間違いなく、旅に出たユーリッヒ様のことでしょう。

わたくしが進み出ます。
「でしたら、神官長様はお休み下さい。後はわたくし達で何とかできます。無理して倒れてしまえば、戻ってきた時にユーリッヒ様が心配されてしまいます」
「……あの子の場合、心配するより先に文句が出そうですね。……分かりました。少し休ませてもらいます」
出て行く神官長様を見送りました。

王妃様も騎士団長様も、神官長様も、ご子息が勇者様に付き従って、魔王討伐の旅に出ています。
どんな心境なのか、わたくしには想像もできません。


わたくしの、乙女ゲームの記憶。
魔王誕生時に思い出して以降、何も思い出せません。
ヒロインであるリィカさんの進行に合わせて思い出すのかと思っておりましたが、全くです。

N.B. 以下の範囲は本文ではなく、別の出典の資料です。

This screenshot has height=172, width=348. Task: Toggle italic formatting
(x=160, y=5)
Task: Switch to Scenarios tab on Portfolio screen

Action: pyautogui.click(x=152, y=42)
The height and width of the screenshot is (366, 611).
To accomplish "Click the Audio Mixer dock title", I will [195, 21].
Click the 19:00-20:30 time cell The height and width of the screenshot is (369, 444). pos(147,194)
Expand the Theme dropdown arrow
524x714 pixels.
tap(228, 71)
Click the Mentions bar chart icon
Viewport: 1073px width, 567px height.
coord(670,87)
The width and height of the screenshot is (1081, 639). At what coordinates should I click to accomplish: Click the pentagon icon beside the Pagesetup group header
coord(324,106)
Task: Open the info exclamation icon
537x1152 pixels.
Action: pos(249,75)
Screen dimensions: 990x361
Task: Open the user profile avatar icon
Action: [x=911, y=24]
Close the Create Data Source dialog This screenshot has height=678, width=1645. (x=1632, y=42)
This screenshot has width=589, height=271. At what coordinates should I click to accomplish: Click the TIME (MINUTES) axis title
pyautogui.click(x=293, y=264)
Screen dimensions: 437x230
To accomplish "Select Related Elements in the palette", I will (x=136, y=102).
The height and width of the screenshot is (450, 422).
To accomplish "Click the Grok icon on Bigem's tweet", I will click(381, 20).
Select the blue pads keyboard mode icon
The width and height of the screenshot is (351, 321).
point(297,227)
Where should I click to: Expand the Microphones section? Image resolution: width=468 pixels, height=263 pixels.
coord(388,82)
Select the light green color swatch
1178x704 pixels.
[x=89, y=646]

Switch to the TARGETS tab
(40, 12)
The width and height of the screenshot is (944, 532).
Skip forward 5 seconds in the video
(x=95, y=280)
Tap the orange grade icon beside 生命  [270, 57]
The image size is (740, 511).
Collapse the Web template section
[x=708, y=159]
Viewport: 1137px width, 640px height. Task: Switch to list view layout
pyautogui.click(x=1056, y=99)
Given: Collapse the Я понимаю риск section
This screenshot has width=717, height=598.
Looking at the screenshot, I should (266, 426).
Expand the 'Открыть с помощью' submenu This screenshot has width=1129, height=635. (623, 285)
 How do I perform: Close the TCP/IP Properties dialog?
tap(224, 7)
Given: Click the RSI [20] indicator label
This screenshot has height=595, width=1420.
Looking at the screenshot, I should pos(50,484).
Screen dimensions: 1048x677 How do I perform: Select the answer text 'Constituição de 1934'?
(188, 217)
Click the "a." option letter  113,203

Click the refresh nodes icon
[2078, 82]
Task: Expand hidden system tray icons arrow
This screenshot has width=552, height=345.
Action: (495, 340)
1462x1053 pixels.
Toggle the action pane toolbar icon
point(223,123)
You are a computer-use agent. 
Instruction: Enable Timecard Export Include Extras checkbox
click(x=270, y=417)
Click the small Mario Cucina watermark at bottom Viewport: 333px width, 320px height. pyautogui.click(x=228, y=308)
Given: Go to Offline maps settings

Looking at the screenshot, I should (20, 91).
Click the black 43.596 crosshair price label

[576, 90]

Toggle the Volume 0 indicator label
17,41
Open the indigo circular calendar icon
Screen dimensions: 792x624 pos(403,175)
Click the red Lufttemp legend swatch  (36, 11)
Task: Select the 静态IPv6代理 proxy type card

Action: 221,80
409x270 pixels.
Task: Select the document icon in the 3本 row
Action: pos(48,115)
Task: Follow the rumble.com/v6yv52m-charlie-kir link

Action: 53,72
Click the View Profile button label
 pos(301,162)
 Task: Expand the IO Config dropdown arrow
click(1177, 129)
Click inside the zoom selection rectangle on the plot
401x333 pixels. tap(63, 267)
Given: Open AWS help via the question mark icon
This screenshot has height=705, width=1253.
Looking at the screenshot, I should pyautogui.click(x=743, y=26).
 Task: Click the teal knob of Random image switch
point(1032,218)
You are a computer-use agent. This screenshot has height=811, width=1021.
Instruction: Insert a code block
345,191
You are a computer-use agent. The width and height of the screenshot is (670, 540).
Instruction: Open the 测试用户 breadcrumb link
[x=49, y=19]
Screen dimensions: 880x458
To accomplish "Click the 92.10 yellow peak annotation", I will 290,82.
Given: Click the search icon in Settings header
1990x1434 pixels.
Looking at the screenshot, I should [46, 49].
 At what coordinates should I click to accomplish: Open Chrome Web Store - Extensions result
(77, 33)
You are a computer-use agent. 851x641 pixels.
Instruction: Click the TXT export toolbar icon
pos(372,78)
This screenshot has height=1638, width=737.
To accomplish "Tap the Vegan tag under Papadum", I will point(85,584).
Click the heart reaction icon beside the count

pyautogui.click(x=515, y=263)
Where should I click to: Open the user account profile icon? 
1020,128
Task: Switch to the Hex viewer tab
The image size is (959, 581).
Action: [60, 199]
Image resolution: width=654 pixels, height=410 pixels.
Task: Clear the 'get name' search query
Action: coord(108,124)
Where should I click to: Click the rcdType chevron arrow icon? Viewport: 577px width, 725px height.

もしかして、その場にいなければ思い出せないのでしょうか。
魔族との、魔王との戦い。どのように進んでいくのか。今どのくらいまで進んでいるのか。
何か思い出せれば、皆様方の助けになるかもしれないと思ったのに。


首を横に振って、気持ちを切り替えます。
思い出せるかどうか分からない記憶に頼っていられません。
わたくしに出来ることをやって、この危機を乗り越えていくしかないのですから。